**Your task:** In the records below, how many lines hold the word "computer"? Give only the number.

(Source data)

......

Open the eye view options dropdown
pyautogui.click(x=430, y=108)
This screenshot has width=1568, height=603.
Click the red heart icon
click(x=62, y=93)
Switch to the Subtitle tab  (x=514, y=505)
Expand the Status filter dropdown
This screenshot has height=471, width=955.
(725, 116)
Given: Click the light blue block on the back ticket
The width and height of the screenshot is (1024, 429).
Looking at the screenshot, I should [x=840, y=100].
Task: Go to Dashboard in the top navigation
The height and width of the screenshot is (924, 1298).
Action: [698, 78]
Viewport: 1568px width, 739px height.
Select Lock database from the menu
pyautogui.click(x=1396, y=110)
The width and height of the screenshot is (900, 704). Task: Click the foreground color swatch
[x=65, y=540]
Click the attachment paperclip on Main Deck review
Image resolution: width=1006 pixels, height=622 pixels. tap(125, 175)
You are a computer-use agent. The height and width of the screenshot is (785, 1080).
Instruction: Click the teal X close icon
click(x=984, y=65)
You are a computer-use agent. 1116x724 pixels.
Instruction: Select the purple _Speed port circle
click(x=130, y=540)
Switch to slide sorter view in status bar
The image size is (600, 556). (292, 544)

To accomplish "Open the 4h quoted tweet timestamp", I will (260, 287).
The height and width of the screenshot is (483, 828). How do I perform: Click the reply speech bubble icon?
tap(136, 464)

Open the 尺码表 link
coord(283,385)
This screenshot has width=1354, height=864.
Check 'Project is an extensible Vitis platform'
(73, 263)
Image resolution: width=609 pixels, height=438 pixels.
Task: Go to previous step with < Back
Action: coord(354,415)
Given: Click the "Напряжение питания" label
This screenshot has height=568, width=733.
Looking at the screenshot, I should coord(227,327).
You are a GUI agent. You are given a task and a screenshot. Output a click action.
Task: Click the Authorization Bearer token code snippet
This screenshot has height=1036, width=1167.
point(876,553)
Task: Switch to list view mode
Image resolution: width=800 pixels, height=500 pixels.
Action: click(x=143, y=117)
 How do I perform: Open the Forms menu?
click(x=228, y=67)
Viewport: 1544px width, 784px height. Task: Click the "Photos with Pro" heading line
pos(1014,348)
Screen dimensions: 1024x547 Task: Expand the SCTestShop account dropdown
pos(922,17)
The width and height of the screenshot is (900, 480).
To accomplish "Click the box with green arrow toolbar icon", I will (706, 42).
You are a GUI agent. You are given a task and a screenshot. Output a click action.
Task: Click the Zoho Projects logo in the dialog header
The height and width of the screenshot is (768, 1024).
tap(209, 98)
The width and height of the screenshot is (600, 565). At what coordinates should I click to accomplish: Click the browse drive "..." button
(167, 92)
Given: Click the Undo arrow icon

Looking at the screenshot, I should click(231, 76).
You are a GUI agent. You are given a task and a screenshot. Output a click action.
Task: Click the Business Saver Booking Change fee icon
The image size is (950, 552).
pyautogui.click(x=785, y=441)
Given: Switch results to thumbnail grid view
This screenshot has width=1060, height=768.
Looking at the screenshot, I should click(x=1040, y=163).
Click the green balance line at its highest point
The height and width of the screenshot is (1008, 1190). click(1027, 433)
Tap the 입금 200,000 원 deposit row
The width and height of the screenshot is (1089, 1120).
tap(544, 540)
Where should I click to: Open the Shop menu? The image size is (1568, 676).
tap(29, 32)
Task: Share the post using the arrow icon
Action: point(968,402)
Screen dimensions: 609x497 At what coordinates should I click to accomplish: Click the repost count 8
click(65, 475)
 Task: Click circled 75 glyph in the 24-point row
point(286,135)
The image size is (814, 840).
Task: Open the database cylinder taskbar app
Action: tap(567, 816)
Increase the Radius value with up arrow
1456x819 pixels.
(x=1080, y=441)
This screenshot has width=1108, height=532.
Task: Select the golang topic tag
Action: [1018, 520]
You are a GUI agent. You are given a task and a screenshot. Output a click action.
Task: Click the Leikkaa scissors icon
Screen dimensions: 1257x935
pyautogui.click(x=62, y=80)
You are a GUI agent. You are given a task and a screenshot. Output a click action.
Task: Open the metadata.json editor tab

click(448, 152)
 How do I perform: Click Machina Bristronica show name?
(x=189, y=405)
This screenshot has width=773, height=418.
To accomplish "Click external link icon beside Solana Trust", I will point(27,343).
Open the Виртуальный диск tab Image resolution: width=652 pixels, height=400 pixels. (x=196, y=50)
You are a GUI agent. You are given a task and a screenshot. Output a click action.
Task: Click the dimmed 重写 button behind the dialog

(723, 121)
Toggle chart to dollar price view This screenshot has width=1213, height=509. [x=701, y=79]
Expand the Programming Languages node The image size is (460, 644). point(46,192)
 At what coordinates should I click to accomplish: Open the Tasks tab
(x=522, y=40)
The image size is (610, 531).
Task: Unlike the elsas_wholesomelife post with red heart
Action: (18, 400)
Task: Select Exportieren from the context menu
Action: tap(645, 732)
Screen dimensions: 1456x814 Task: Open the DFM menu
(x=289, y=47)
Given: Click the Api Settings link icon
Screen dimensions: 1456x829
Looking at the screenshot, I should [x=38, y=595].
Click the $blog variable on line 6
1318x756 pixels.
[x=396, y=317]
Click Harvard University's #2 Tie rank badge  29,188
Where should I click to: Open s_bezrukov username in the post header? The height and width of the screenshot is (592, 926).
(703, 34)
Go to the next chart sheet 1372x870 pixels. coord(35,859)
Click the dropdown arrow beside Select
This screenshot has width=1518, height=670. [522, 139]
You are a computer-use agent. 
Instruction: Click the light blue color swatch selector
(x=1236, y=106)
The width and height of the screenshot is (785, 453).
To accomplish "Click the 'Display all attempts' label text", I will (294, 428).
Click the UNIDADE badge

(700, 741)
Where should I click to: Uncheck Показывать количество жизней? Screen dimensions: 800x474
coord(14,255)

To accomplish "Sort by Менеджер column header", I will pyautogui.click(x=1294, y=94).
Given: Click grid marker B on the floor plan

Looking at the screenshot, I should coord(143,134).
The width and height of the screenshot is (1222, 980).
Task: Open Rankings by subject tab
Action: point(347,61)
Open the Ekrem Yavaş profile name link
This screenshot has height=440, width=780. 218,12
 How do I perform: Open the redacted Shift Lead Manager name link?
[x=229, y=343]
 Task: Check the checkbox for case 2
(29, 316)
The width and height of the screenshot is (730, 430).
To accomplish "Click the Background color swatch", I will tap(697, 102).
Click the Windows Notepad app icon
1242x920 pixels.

......

**Solution:** 3